* EXERCISE PROMPT: Copy these lines word for word, leaving out the pictures.

· · ·

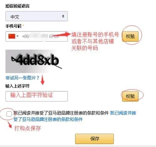Click the 手机号码 label
This screenshot has height=147, width=156.
click(13, 26)
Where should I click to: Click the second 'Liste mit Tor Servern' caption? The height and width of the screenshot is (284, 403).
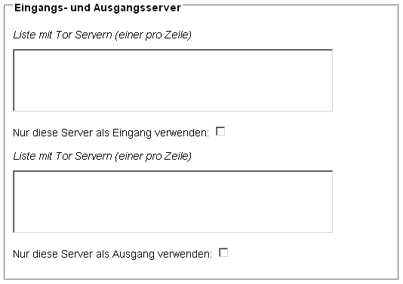[x=103, y=156]
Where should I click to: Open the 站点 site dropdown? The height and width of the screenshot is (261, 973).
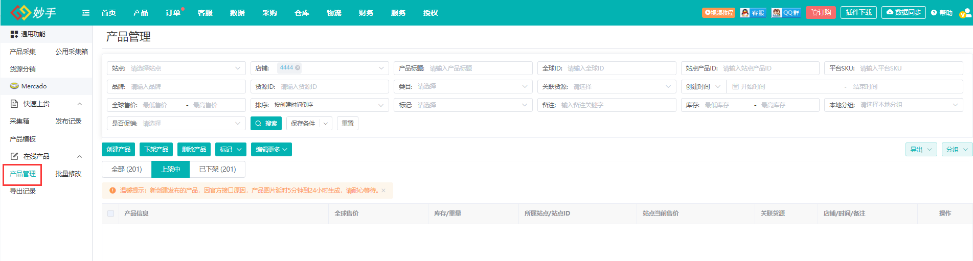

· · ·

* SOLUTION TO THE EXERCISE:
Click the 手机号码 label
This screenshot has height=147, width=156.
click(13, 26)
Where should I click to: Click the second 'Liste mit Tor Servern' caption? The height and width of the screenshot is (284, 403).
[x=103, y=156]
Where should I click to: Open the 站点 site dropdown? The height and width of the screenshot is (261, 973).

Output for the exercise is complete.